◆ **Exercise goal**
Transcribe, word for word, every line from the one containing "Task: Open the hamburger navigation menu" through the final line of the records, and omit the pictures.

◆ **Data records**
# # # # # # #
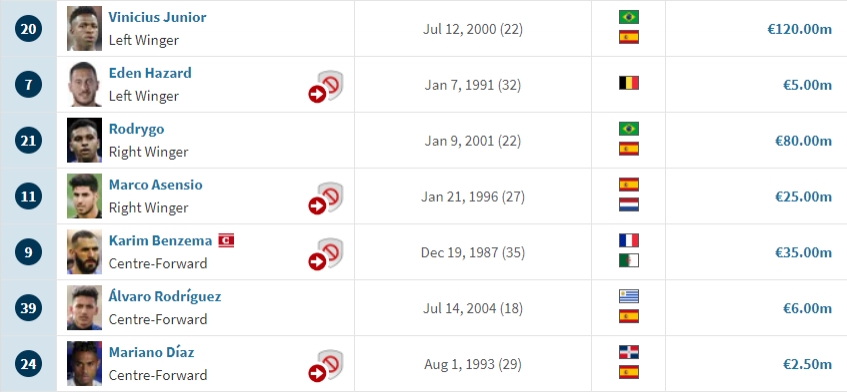Screen dimensions: 847x392
Task: Click Mariano Díaz's departure transfer icon
Action: pos(326,366)
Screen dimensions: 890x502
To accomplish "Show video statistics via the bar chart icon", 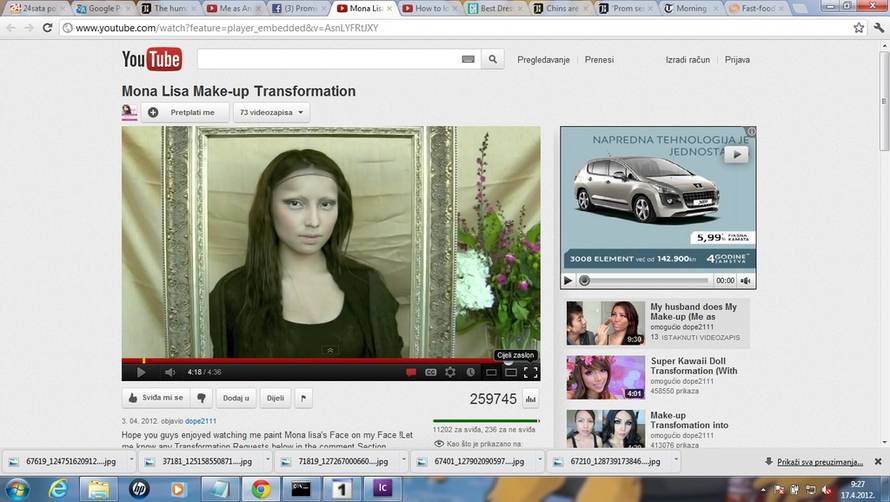I will click(530, 399).
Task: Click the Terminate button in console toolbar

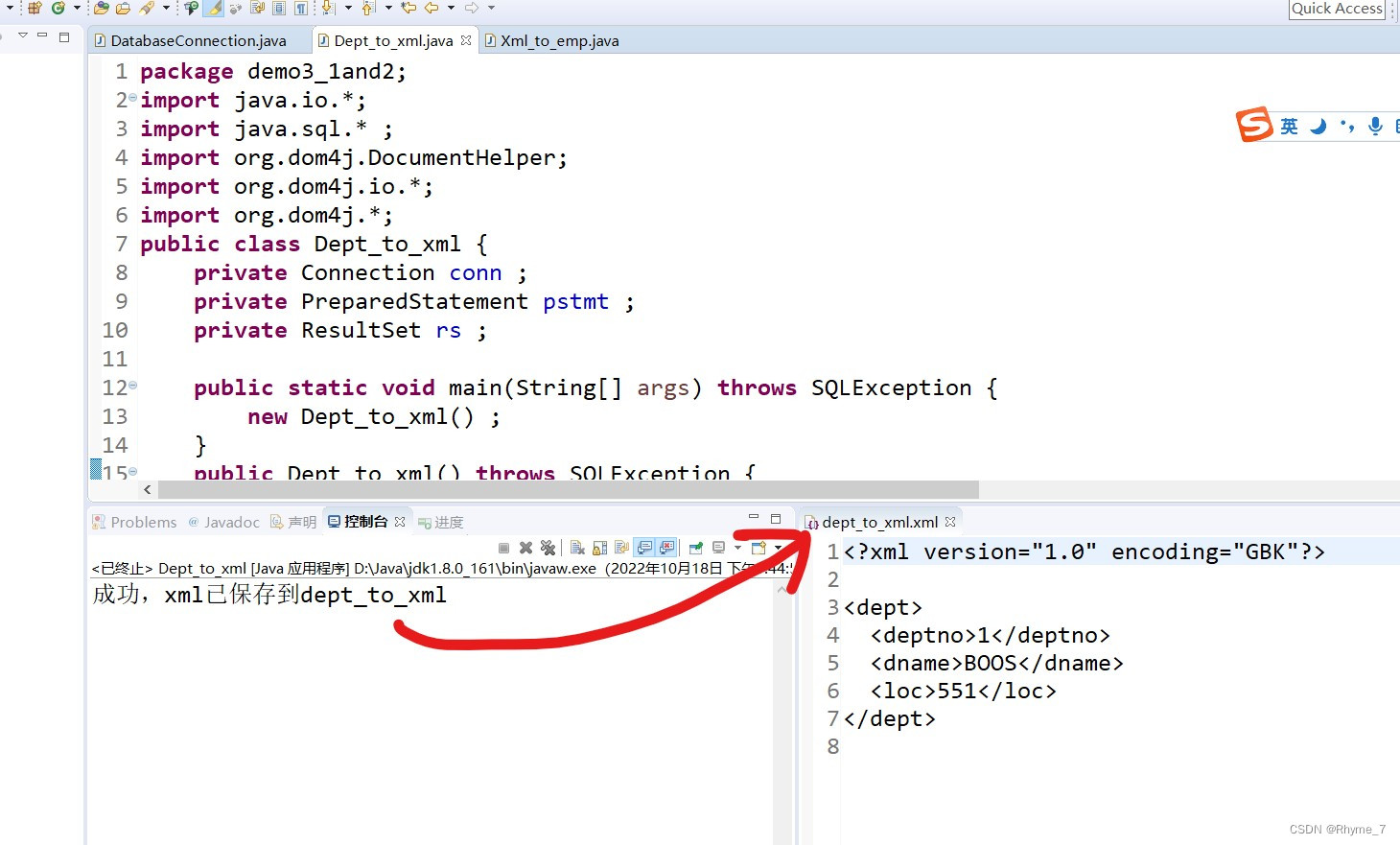Action: [503, 548]
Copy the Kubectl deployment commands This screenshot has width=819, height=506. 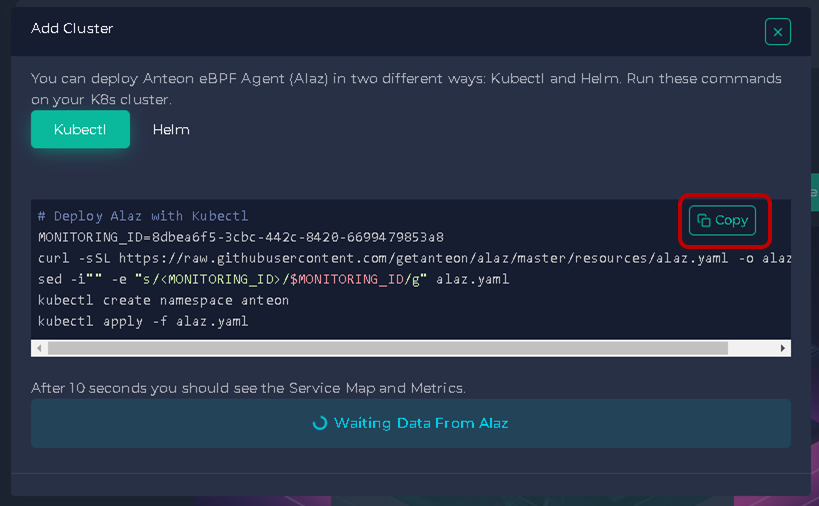pyautogui.click(x=722, y=220)
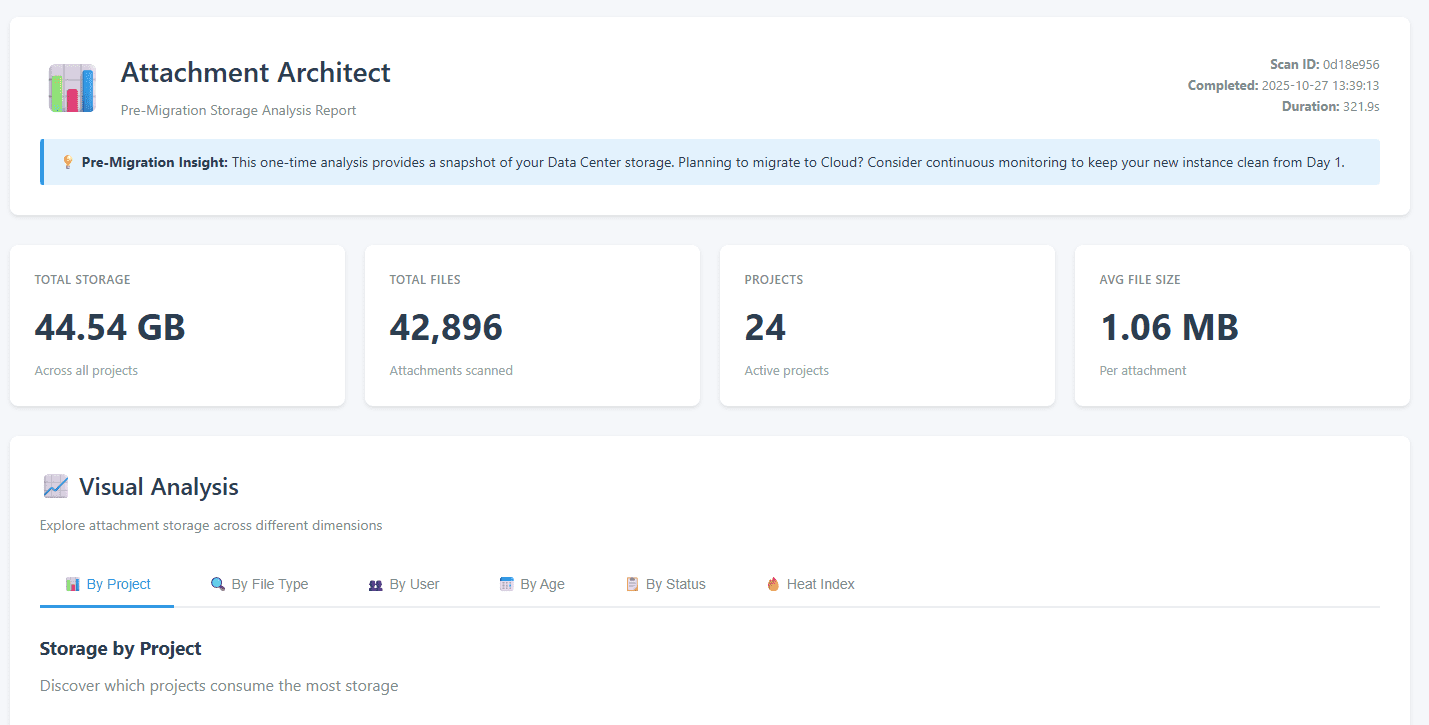This screenshot has width=1429, height=725.
Task: Click the Storage by Project heading
Action: coord(121,649)
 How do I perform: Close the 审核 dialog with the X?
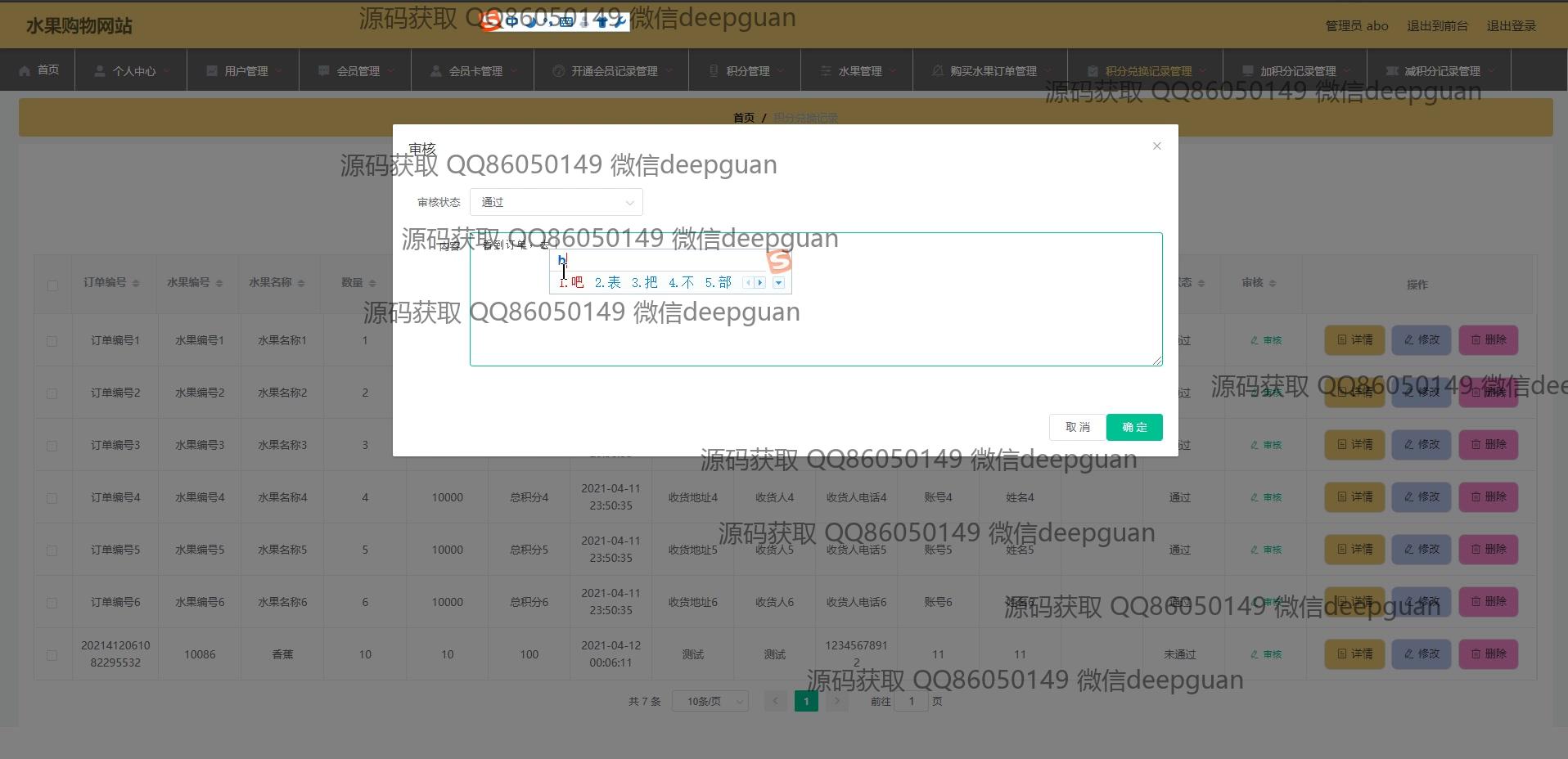[x=1156, y=146]
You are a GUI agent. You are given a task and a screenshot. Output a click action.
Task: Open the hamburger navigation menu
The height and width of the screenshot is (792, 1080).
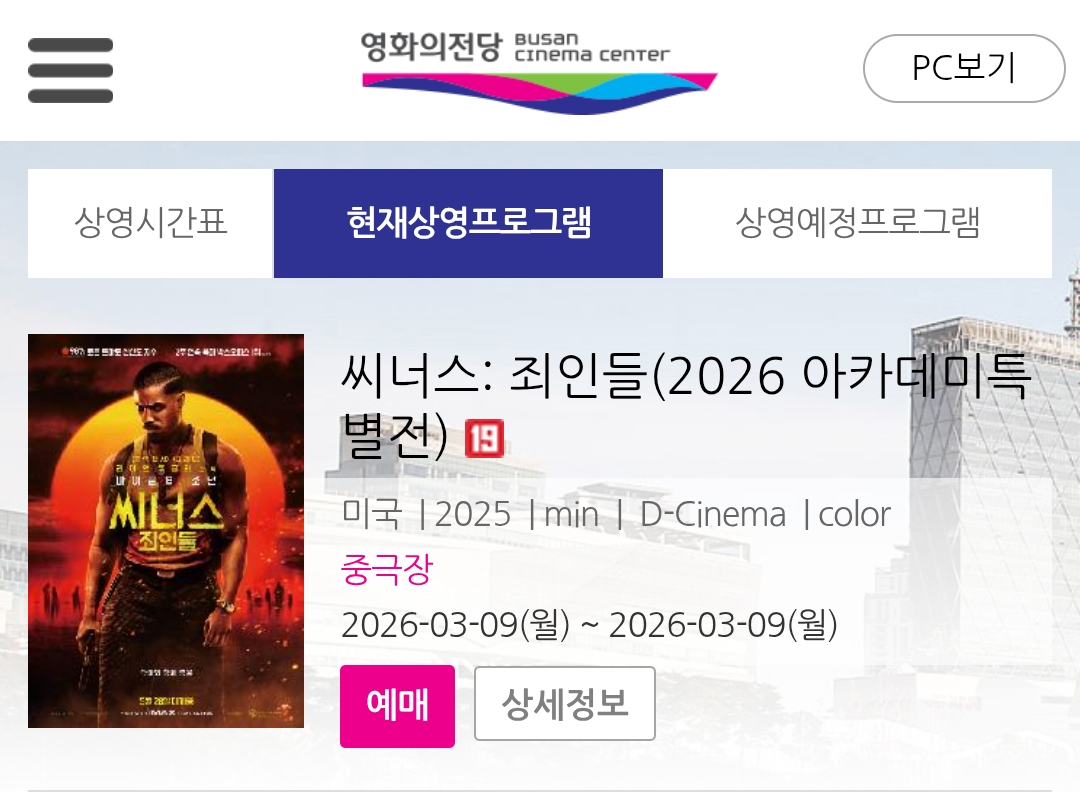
# # # # # # #
◆ **Result for this exercise**
Task: Open the hamburger navigation menu
The height and width of the screenshot is (792, 1080).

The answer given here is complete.